Just upriver the low growl of engines wreck the dream, and thick smoke coughs into the air. Bright orange dump trucks and a yellow backhoe are at work eating away the riverbed. For a fee, and a hefty one at that, the poor owners of land along the river are selling away the layers of clay. One man I spoke to agreed to have his plot removed to the tune of $10,000. In a country where many people make less that $200 a year, you can imagine how far that will go, and what a temptation parting with land has become. In fact, real estate is even more of an issue in Cambodia than it is in America these days, and I'll tell you why. After years of embezzlement of foreign aid, there is an elite ruling class that is wealthy beyond reason. They're the ones I pass on the road sometimes in Porsche SUV's and Dodge Vipers. Some governing bodies have, finally, been formed to keep track of such blatant thievery and punish those involved. Most of the guilty are depositing their stash into the never-never land of Swiss bank accounts, but those that aren't are investing right back into Cambodia, usually in the form of land purchase. No one, well almost no one, can afford to buy even the smallest plots anywhere near Phnom Penh now. The prices are simply too high. And where there isn't land they're dredging from the river and making it, filling in the floodplain one truck load at a time. New houses are going up everywhere. What's even more incredible is that according to a recent report by the United Nations Development Program (or Programme for you Brits out there) Cambodia has the second fastest growing economy in the world, second only to China. All that with only one export: clothing. It's frustrating to me sometimes. The children still run naked down my street. I see them snotty nosed and malnourished everyday, almost everywhere I look. But the luxury cars continue to crowd the already crowded streets of Phnom Penh. What will we do with our greed? The "economic growth" the UNDP reports about is only a representation of how much padding the pockets of the already exorbitantly wealthy are receiving, not any real improvement in the lives of people in the countryside. Oil is in the Bay of Thailand, in Cambodian waters, and everyone wants first dibs. It is also probably a result of the fact that Cambodia currently has more non-governmental organization per capita than any other country in the world and the exploding industry of tourism.

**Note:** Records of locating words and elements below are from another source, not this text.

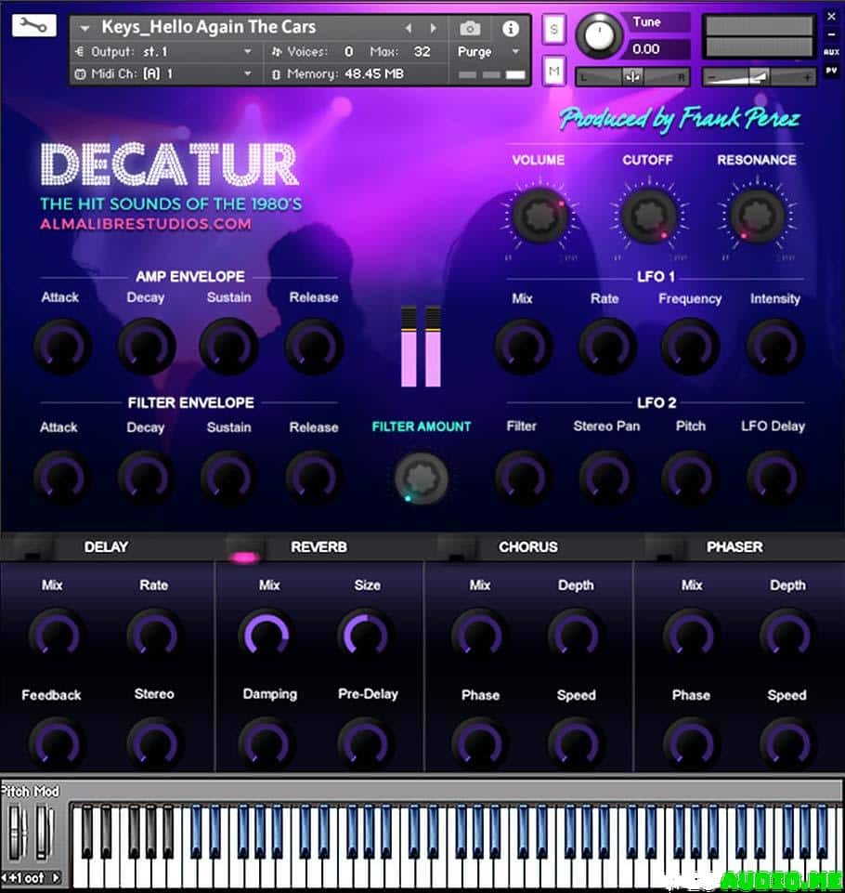Open the instrument info icon
Image resolution: width=845 pixels, height=893 pixels.
point(511,29)
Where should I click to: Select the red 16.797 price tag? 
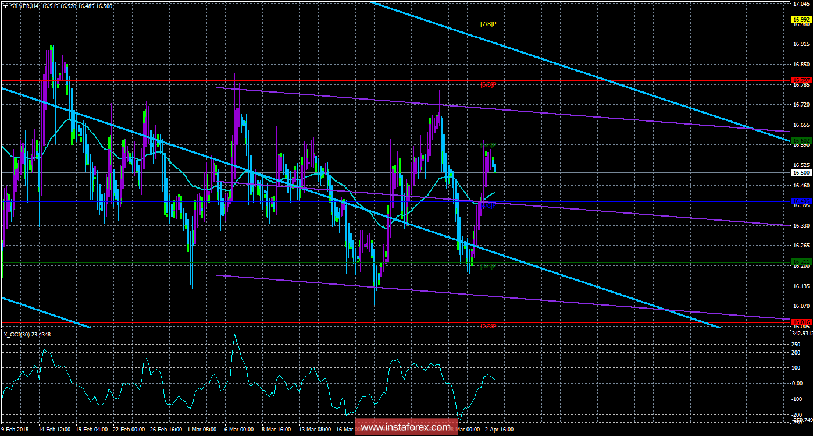pyautogui.click(x=801, y=80)
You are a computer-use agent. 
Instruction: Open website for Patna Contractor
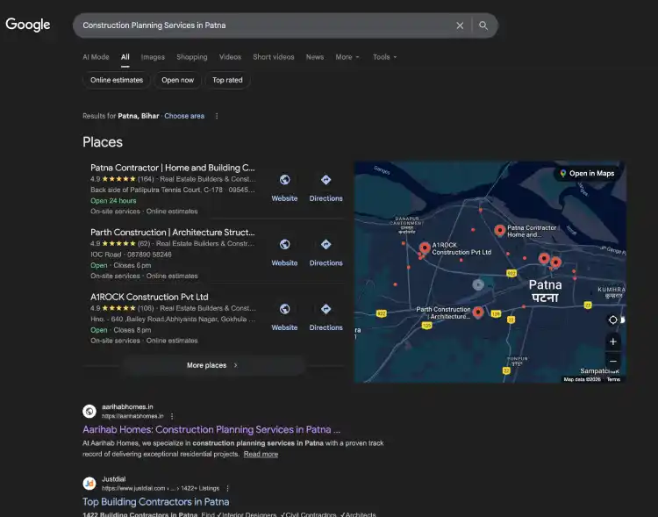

When will Cambodia, when will this world, stop being a place of such disparity? Maybe never. I fear sometimes that if we do destroy ourselves, and not a trace remains, they will not find the word "CROATOAN" chiseled into rock as they did in Jamestown, but instead "GREED." I'm that much more thankful for the things in life that cannot be priced, like tenderness, and the sound of the palms rustling in the moonlight, and the dazzling kingfisher's flight. I'm thankful also for the girl who wakes me each morning with the gentle sound of her scrubbing clothes between her hands, and the smell of soap that wanders through the screen. The plunder of the rich, as cruel as it is, cannot quench the joy the mouth feels dripping with fruit just picked from the tree. (Did I mention that it was mango season? I've been eating about four a day.) Our paths are hidden from us, but not the way in which to walk. May this find you walking well."